As the movie opens, we see four men being marched along a trench, ankle deep in water as the rain pours down. We are sequentially introduced to each of the condemned men, as they were sentenced to death for "self mutilation", some on purpose and some by accident. This death penalty was invoked to keep others from trying to get sent home due to injury by shooting themselves in the hand. We follow this dreary, wet band of men as they get passed off from one guard to the next, eventually getting pushed up over the trench and into "no man's land", left to fend for themselves as daybreak comes.
One of the condemned men is Manech, who's lover awaits him at a seaside cottage, living with her aunt and uncle. Mathilde (Tautou) and Manech (Gaspard Ulliel) were engaged to be married upon his return from the front, and she doesn't believe in his death, as she never felt the psychic shock. She often plays mental games, to test her faith - "If my uncle knocks before the clock strikes 5, Manech is still alive.". Strangely enough, these games often end ambiguously.
Mathilde goes on a long search, hiring a renown detective (Ticky Holgado, a veteran French film presence in his last film) to help in her search.

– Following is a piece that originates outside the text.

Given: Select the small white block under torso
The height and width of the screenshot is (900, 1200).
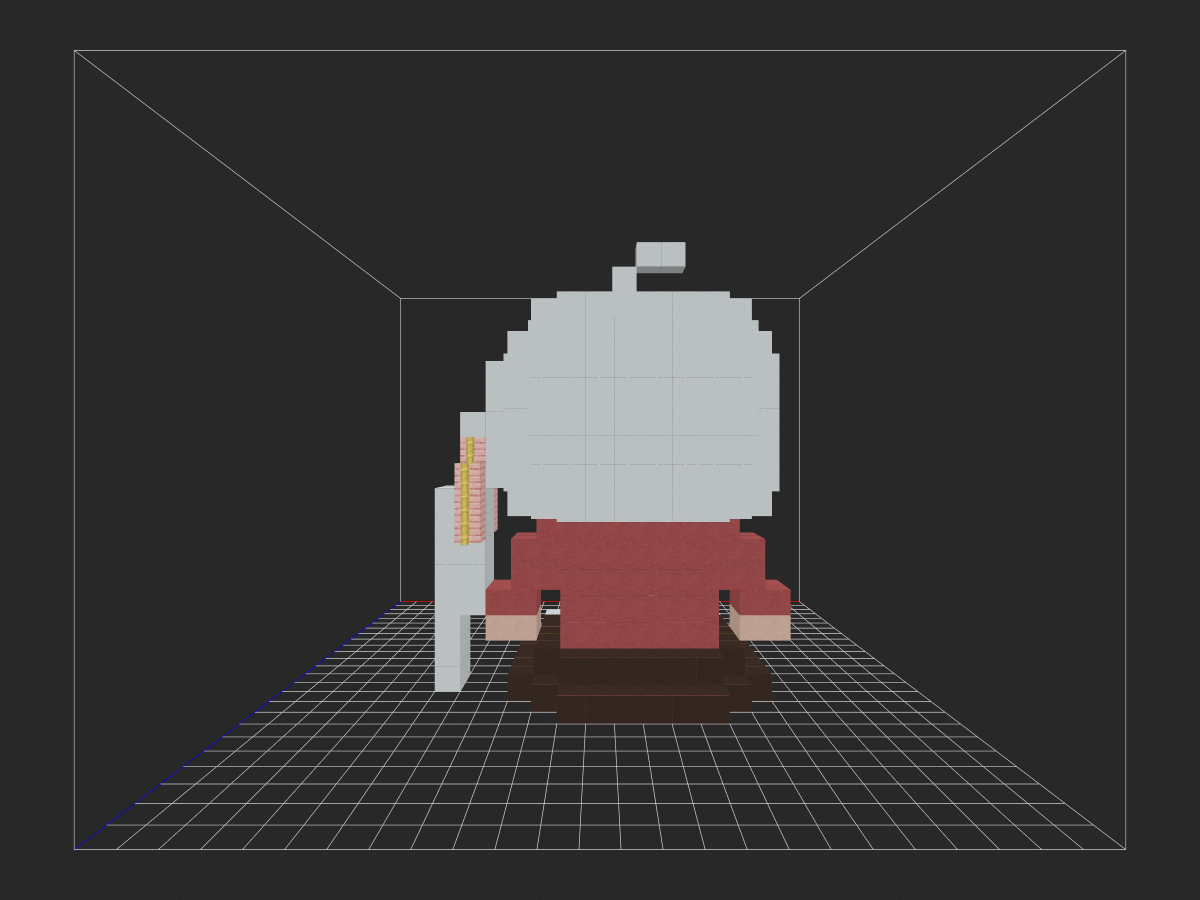Looking at the screenshot, I should pos(552,611).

They unravel a tortuous paper trail, a vengeful other woman, and much sadness and lunacy. Like her mind games, the movie ends in an ambiguously Pyrrhic victory.
Jeunet, who directed other wondrously inventive films like Delicatessen and City of Lost Children, goes for the more serious side here, and only partially succeeds. He does have a couple of cool camera touches, and the scenes from the front are truly visceral, right up there with Saving Private Ryan for visual and aural impact. The sound in particular is incredibly well done, and he mentions in the commentary that he made his sound folks go back and listen to Private Ryan whenever he felt they were coming up short. And due to the subject matter of the nearly pointless trench warfare of World War One's Western Front, it has an even more visceral impact.

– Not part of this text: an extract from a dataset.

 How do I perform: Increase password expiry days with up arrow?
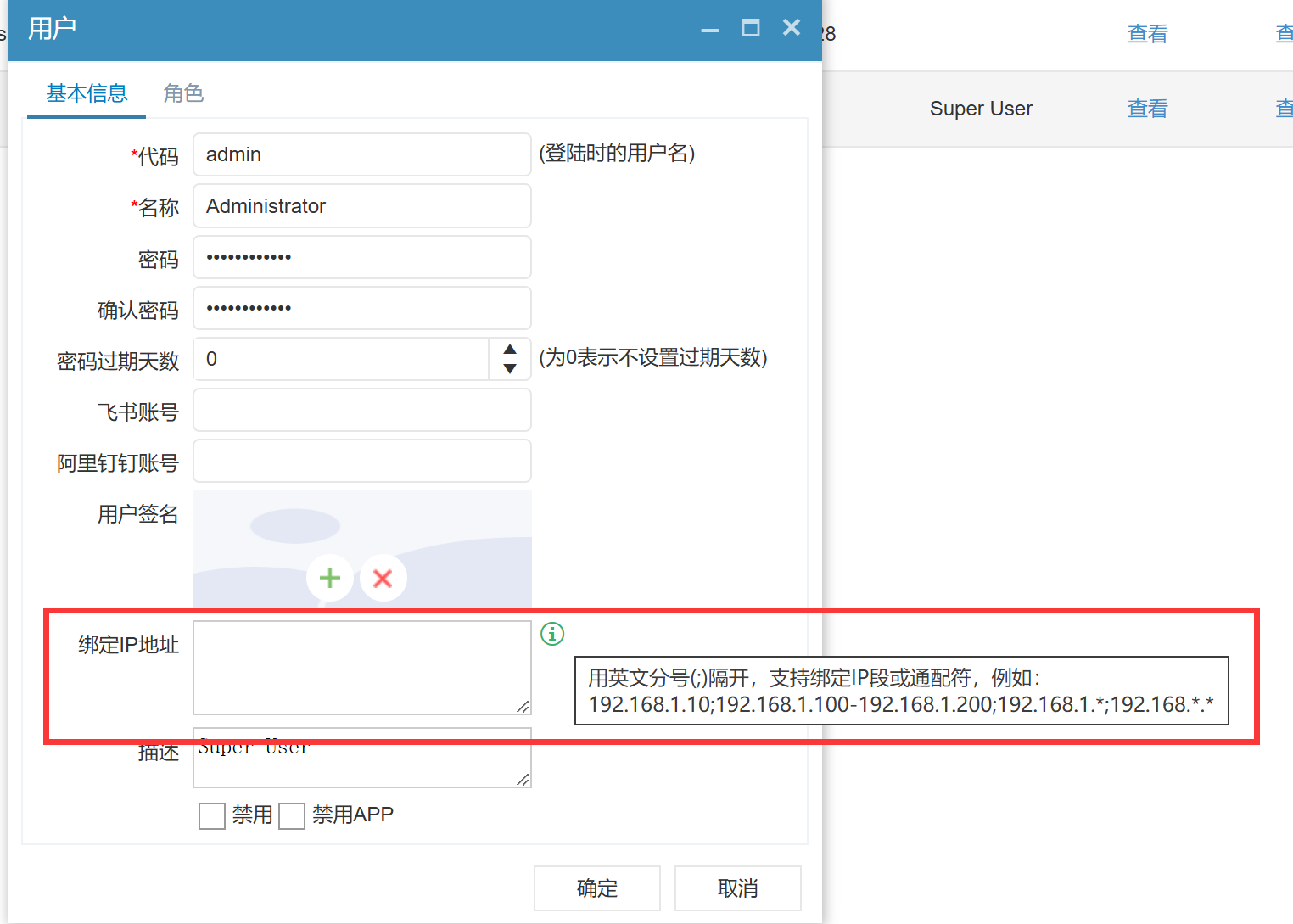(510, 350)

One problem I had was I felt Tautou was just too old for the part. She was supposed to be 17 years old when he left for the front, and only a few years older during the main part of the movie, yet she is 26 at the time of the filming. And a couple of places, where they put her in tiny braids, had an almost embarrassing touch, as it felt like they were truly straining to make her look younger. And I just never felt her pain and sorrow, so by the time the movie ended, it was like "big deal".

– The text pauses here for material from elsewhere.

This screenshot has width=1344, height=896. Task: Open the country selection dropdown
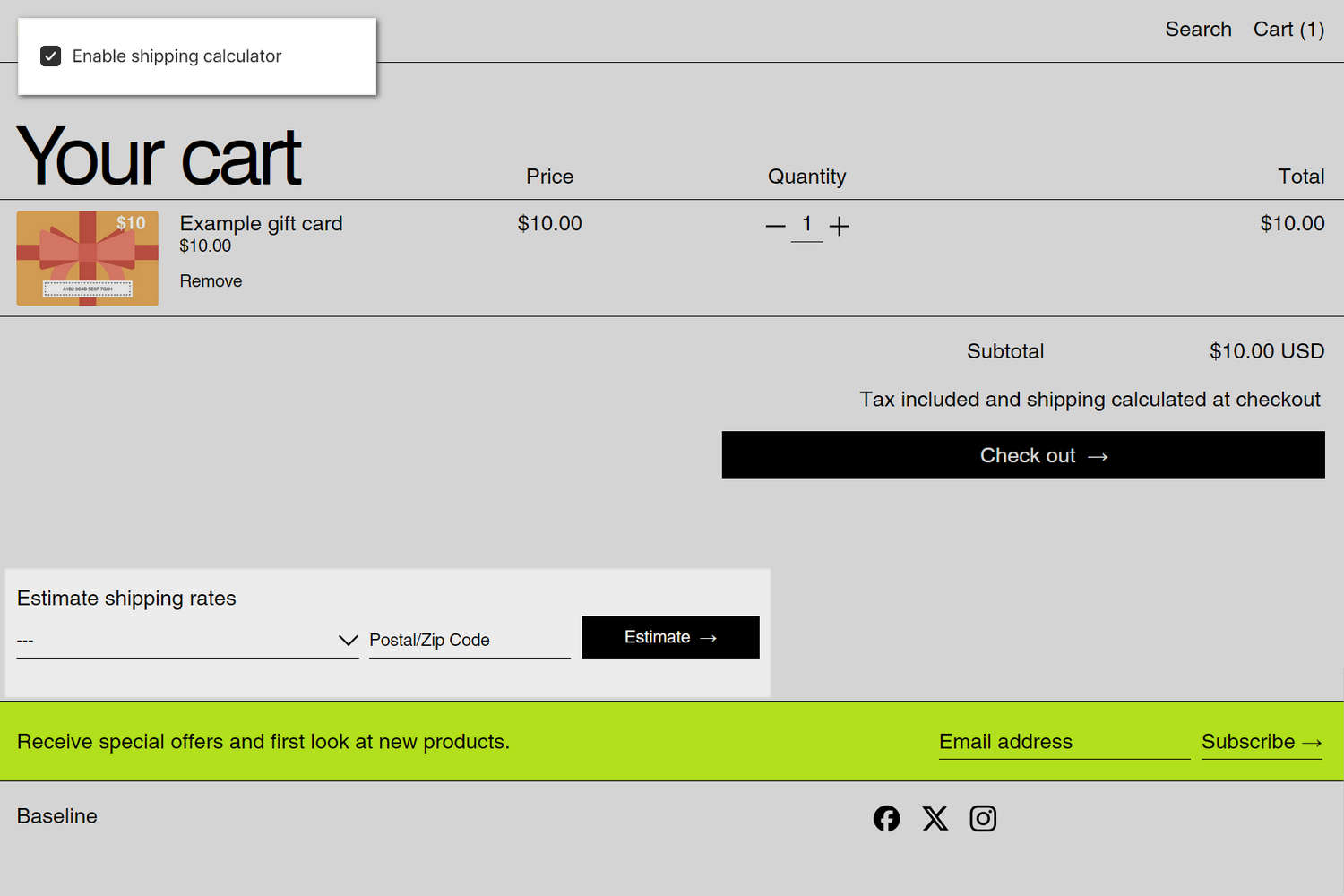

Another problem is one Jeunet mentioned in his commentary, where it was hard to tell everyone apart. Several had similar names and even despite the device he used whereby they were often mentioned with an identifying clause ("Benjamin the carpenter", "Benoit from Notre Dame", etc), it was still hard to tell who they were talking about. I couldn't often follow the "mystery", nor even who was getting revenge on whom. Even Jodie Foster making an appearance as a grieving widow didn't help. I just plain never got involved in the whole thing.
So it makes for a fascinating, gut-wrenching view of life in the trenches, but it doesn't spend much time there. The other story, the quest for "truth", is only partially successful. And I thought it went on for too long; I was ready for the ending after less than two hours, and I still had 15 minutes or more to go. So it is worth a rental, but I wouldn't stand in line for it.